Alpha Noir e Omega White, os Moonspell, a banda portuguesa de maior sucesso internacional, assinala 20 anos de existência com dois álbuns, que revelam duas facetas dos precursores do Luso-Metal: um é mais pesado e revoltado, o outro mais poético. O JL falou com Fernando Ribeiro, o vocalista da banda, que nos disse que Hevy Metal é literatura. Os Moonspell atuam dia 12 no Campo Pequeno e depois partem para mais uma digressão europeia.
JL: Estes discos funcionam quase em espelho ou como dois lados da mesma moeda. Qual é o conceito?
Fernando Ribeiro: De forma espontânea, por impulso artístico, fomos compondo temas com natureza dual. Umas com uma toada mais agressiva e suja, com alguma rebeldia, com laivos de metal, rock, punk. As outras músicas em busca da beleza lírica. Misturar diferentes ambientes no mesmo disco tem resultado bem, mas desta vez resolvemos seguir outro caminho, e lançar as sementes em terras distintas. Por isso fizemos Alpha Noir e Omega White. É uma fotografia muito mais completa do nosso universo. Gozámos de uma imensa liberdade porque, desta forma, não olhámos ao tempo nem aos meios.
Continua a existir uma ligação à literatura?
A literatura e o heavy metal são indissociáveis. Em cada passo que damos enquanto banda procuramos contribuir para fortalecer esta ligação. Conheci Baudelaire através de bandas de heavy metal, Coleridge através dos Iron Maiden e sempre importei este gosto pela literatura para os Moonspell. Lembro-me de ouvir a minha professora de português a falar de Álvaro Campos e de pensar que havia de usar aquilo na minha música. No Alpha Noir houve uma aproximação da Roma Antiga, do universo dos gladiadores, do entusiasmo do sangue. Mas ao mesmo tempo há ali um desejo de revolucionar o mundo e a ordem antiga. É o álbum mais reativo que os Moonspell já tiveram. Serve de reação à chegada de uma sociedade, dominada por iupies, que põe em causa a nossa cultura com séculos de história. Esta obsessão pelo cumprimento de metas económicas, sem querer saber de tudo o resto, é algo que me choca. Desgosta-me ver o nosso pais a ser oprimido diariamente, pondo-se em causa tudo aquilo que já alcançámos enquanto povo. Alpha Noir é um álbum combativo.
E o Omega White?
Tem mais a ver com poesia, mais próxima da escrita das canções. Um dos objetivos é conseguir uma dicção mais inteligível. Até temos um tema em português. Quis escrever com profundidade poética, mas sem complicar muito a mensagem. O conteúdo lírico é muito claro, fala do abandono pela morte, dos desejos não cumpridos.

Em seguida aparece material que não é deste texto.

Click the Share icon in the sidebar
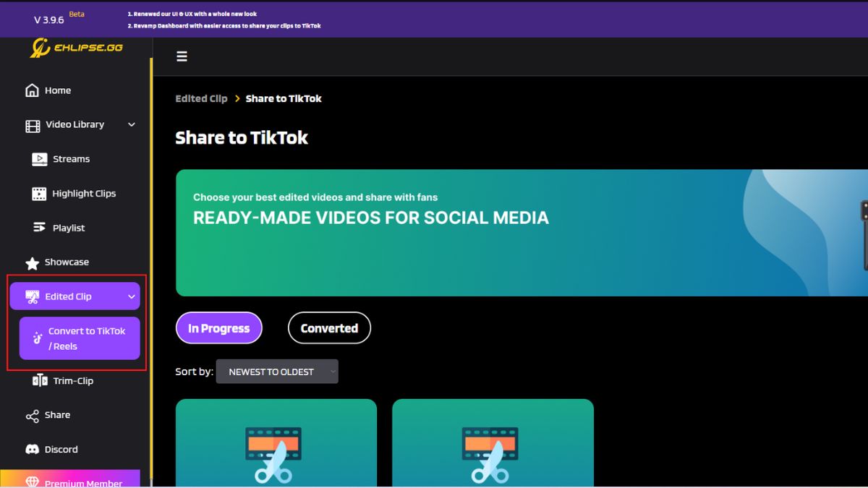This screenshot has height=488, width=868. 32,414
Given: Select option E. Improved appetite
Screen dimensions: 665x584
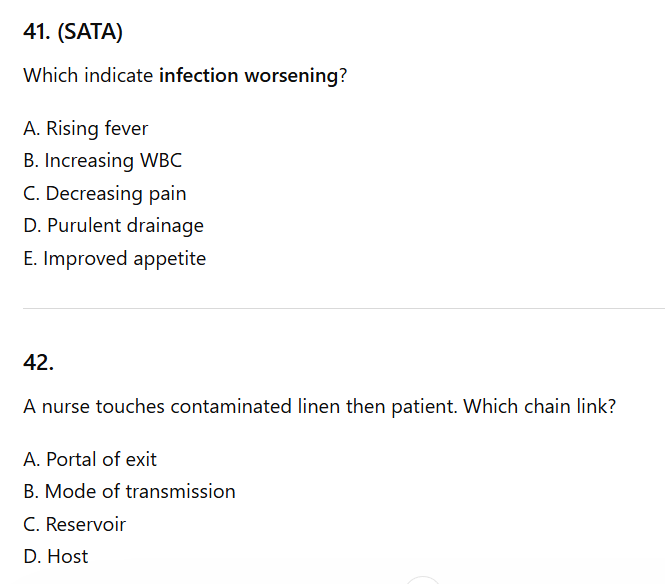Looking at the screenshot, I should click(x=114, y=258).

Uma das surpresas é o teledisco, da autoria do Filipe Melo, em que fazes de lobisomem.
A parte visual das canções sempre foi importante para mim. Sempre tentei que fosse bem traduzido pelos realizadores que trabalham connosco. Conheço o Filipe Melo há 10 anos, acompanho o seu percurso e pareceu-me que estava na altura de fazermos qualquer coisa juntos. Uma coisa old school com atores e personagens. Uma espécie de celebração, com uma referência à história do Capuchinho Vermelho. O Filipe criou aquele artifício, em Tondela, cheio de referências cinematográficas e literárias. O primeiro plano-sequência levou 12 horas a filmar, porque estavam 50 pessoas a interagir.